Mansfield man contacted 22 young boys on internet for 'sexual gratification'

Carlton Street, Mansfield.
Carlton Street, Mansfield.

A Mansfield man was jailed for 28 months for seeking sexual kicks by trying to persuade boys to pose naked on the internet.

Nottingham Crown Court heard of 22 young victims, one as young as 14 and another only a year older.

Keith Pell, 52, was put on the sex offenders' register for a decade.

He admitted 22 counts of attempting to incite the exploitation of a child between June 2016 and August the following year.

Judge Steven Coupland told him: "The conclusion of the probation service is that you are a high risk of re-offending. I endorse that view.

"For a period of 18 months, you repeatedly contacted boys under 18 for the purpose of sexual gratification."

He said the offences were made worse because two boys were 14 and 15.

The judge noted that the offences were committed at a time when Pell was caring for his mother before her death but added: "It is not an excuse."

James Baird, prosecuting, said that Pell was traced after he contacted a known paedophile in Surrey, saying that he had 200 pictures of boys aged between 11 and 16.

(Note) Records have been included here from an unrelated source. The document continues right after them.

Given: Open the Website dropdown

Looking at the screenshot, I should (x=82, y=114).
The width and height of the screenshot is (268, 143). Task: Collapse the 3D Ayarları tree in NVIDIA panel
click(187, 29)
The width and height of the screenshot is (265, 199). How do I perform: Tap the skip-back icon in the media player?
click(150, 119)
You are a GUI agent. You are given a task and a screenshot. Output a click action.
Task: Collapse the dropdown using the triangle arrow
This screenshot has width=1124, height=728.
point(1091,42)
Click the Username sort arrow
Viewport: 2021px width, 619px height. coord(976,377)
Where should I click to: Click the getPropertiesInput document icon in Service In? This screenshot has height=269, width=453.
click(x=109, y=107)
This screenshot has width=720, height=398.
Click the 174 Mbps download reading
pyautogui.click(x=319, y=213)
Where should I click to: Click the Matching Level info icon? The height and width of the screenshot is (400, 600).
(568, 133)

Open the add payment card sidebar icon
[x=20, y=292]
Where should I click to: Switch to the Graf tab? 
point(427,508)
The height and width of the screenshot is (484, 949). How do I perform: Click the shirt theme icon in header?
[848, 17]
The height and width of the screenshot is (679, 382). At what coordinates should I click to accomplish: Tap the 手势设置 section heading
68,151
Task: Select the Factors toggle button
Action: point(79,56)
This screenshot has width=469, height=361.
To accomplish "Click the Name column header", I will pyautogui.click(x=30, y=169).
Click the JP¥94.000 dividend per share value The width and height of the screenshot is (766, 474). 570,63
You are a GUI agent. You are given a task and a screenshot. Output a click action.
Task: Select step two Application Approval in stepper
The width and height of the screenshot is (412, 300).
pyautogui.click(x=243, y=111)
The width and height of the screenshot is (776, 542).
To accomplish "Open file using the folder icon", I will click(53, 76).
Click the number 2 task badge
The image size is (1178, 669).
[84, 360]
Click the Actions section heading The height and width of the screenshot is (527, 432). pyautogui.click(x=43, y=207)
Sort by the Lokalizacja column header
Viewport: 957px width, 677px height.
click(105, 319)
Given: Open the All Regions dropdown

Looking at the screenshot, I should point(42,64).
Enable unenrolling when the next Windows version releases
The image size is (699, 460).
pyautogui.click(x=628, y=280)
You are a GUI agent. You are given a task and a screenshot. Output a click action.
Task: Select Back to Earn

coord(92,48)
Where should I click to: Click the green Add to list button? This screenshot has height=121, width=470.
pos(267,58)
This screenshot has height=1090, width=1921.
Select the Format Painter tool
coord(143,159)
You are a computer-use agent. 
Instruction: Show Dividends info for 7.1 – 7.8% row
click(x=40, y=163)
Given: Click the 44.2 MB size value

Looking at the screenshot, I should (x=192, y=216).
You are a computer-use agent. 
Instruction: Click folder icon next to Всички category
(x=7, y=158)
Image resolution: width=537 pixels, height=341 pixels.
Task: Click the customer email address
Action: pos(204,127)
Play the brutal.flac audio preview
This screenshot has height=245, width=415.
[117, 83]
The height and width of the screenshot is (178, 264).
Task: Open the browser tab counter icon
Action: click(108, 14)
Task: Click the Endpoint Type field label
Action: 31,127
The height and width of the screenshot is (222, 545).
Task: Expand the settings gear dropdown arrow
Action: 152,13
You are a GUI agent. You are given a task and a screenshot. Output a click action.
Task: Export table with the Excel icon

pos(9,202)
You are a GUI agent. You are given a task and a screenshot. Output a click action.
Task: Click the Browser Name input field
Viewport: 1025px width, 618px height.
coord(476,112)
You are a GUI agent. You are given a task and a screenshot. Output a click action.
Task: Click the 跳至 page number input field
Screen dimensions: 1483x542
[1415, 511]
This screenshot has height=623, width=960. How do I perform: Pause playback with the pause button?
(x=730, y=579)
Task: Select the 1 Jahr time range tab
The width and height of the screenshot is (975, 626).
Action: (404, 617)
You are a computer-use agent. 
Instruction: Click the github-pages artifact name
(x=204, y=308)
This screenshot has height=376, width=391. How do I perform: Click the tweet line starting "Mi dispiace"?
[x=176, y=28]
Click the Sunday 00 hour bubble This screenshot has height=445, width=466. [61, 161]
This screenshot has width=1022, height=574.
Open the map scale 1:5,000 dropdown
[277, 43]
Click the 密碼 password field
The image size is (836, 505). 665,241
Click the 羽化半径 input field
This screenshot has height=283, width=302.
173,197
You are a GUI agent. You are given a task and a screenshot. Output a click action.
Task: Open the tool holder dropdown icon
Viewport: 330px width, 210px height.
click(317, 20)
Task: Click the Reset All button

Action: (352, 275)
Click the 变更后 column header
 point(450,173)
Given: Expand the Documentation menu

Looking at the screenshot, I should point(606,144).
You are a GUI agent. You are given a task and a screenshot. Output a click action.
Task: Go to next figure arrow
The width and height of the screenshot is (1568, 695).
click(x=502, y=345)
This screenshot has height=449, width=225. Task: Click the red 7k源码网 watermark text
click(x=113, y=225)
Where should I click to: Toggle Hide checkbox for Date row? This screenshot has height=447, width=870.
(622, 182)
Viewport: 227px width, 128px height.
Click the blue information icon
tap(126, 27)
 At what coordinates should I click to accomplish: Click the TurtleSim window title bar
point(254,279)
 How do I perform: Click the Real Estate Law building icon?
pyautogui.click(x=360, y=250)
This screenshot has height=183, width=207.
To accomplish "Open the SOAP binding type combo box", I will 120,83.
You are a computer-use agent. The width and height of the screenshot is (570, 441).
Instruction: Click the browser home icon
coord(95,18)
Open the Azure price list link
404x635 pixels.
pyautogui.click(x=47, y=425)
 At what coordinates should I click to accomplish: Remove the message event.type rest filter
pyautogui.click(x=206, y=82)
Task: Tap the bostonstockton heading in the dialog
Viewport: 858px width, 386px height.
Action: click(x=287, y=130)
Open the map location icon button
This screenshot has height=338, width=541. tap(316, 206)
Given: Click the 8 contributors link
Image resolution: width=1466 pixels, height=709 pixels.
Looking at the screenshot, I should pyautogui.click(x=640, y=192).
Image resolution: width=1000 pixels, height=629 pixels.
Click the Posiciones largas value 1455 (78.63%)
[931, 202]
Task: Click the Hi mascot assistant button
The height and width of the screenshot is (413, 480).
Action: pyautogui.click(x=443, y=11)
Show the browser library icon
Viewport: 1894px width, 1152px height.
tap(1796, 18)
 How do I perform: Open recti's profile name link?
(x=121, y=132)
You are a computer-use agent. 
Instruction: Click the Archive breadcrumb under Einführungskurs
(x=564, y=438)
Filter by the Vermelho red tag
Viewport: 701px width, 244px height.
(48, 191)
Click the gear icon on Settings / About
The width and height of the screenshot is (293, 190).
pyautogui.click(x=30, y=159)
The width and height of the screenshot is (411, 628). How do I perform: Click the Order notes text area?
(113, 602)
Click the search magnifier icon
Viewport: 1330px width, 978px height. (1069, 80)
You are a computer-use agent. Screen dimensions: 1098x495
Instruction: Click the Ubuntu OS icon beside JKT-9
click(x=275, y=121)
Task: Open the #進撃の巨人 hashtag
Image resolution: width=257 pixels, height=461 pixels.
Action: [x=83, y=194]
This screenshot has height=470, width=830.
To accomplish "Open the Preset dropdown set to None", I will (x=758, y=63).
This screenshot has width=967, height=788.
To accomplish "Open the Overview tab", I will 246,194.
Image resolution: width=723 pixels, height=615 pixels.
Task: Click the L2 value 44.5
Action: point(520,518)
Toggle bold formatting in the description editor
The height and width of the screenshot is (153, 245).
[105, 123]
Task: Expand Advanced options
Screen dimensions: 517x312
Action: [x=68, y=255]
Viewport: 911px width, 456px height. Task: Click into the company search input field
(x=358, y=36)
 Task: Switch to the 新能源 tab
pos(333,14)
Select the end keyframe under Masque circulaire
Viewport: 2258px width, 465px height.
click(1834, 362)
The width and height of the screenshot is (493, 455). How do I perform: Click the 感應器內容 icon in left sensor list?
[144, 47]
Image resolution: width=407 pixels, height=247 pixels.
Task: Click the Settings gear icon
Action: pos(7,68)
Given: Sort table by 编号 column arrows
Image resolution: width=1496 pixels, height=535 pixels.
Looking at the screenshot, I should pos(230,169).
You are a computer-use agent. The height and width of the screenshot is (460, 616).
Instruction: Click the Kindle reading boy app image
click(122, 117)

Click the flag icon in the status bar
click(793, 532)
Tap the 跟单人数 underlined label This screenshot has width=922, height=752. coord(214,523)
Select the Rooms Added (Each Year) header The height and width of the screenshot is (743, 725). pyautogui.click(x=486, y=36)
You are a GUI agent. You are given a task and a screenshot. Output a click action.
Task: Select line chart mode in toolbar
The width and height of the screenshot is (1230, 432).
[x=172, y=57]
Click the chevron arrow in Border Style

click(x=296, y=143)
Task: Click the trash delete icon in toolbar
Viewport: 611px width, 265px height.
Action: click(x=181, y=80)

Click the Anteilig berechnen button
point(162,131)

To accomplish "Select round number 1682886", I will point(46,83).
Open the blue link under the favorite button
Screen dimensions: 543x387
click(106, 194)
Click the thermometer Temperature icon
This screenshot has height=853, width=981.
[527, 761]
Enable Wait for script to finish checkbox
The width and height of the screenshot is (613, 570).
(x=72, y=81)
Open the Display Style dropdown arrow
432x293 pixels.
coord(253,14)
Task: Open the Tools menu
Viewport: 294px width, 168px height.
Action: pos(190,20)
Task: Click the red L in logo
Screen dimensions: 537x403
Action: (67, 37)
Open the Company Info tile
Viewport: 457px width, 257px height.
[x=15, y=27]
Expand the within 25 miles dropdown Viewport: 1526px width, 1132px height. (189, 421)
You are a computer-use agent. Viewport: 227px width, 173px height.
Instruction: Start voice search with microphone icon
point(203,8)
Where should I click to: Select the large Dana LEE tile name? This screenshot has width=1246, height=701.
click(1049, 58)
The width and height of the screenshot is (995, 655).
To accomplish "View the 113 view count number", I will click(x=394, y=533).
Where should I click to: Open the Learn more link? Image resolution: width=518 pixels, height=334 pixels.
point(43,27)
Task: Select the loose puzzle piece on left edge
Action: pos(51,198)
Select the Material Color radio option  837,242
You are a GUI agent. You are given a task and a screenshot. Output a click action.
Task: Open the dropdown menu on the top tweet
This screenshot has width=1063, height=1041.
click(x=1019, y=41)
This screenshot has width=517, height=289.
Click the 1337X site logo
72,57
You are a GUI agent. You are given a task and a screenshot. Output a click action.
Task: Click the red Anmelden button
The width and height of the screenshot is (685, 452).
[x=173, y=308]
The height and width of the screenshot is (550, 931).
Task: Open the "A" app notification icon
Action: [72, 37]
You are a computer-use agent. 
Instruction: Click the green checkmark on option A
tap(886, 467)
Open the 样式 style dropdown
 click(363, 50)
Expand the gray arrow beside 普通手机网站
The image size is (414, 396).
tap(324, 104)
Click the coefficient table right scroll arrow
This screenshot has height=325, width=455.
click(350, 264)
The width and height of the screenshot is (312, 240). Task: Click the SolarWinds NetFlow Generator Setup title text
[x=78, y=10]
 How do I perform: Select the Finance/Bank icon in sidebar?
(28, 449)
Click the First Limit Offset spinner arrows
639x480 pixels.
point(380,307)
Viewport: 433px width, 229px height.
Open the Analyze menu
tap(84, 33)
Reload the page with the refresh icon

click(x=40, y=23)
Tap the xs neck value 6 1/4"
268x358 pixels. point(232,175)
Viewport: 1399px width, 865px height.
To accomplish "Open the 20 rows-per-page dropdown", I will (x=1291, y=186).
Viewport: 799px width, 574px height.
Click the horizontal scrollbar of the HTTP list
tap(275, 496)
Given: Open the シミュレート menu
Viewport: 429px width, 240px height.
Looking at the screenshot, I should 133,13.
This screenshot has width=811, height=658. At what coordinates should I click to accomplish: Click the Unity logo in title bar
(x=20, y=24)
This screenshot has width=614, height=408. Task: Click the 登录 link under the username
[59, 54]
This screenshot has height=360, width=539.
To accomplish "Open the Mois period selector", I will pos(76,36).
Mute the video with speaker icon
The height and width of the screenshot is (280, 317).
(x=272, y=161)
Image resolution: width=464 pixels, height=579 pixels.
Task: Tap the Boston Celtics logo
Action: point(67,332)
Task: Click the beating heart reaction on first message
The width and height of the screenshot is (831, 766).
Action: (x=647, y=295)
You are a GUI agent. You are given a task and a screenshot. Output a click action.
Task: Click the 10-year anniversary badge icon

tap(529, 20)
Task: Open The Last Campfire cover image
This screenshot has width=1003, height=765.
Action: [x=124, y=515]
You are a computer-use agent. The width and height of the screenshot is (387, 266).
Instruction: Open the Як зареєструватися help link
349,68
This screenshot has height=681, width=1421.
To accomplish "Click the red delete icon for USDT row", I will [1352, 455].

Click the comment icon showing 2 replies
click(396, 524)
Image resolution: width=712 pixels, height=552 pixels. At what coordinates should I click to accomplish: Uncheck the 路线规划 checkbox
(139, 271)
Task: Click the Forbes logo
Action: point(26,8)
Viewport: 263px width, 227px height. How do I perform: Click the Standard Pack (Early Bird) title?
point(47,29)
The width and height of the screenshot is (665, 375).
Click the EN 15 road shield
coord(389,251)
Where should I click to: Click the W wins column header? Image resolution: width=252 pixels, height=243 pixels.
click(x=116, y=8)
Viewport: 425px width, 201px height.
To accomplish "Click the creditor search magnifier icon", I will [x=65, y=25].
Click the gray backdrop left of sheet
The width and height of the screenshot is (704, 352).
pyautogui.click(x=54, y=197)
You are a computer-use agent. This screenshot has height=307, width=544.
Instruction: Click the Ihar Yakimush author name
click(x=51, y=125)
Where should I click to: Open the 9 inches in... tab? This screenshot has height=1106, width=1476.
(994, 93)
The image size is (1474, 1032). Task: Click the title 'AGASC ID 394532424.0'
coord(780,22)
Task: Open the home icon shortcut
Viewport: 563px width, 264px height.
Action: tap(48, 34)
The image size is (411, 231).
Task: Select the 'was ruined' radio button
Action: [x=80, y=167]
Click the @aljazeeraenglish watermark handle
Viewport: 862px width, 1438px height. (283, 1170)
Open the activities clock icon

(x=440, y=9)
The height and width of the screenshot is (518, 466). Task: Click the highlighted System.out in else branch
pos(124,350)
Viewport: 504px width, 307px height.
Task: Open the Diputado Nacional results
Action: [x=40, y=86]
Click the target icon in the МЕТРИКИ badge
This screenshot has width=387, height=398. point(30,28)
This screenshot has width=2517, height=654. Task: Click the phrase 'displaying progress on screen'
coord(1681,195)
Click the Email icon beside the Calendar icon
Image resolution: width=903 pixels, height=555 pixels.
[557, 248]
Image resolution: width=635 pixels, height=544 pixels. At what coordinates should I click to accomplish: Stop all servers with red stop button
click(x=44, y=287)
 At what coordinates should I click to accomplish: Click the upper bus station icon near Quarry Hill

A Canadian website dealing in "sexualised chat" was used by Pell, of Carlton Street, Mansfield, who once called himself "Keith Sexy" on the internet.

Mr Baird told the court: "He asked whether they could have fun together in front of the camera. He said that he needed cheering up."

A boy responded, said he was 16 and asked "if this is too young".

Mr Baird told the court: "He says 'okay' and asks him to dress in his sister's clothes. He tells him to 'get naked on the camera'."

Calling another victim "sexy", Pell went on to "ask whether he would be his online boyfriend", added Mr Baird.

Joe Hingston, mitigating, said that the offences related to only 22 out of 90,000 times that Pell had accessed the internet.

Referring to the other internet links, he told the judge: "These were not connected with the sexual abuse of children."

And he said that there was no evidence of "any impact on any individuals," saying that those contacted might not have been under 18.

"They could possibly be older men masquerading as younger men on the internet, which is not uncommon," said Mr Hingston.

At the time, Pell was caring for his dying mother. Mr Hingston added: "He is someone who is very lonely and very desperate for company."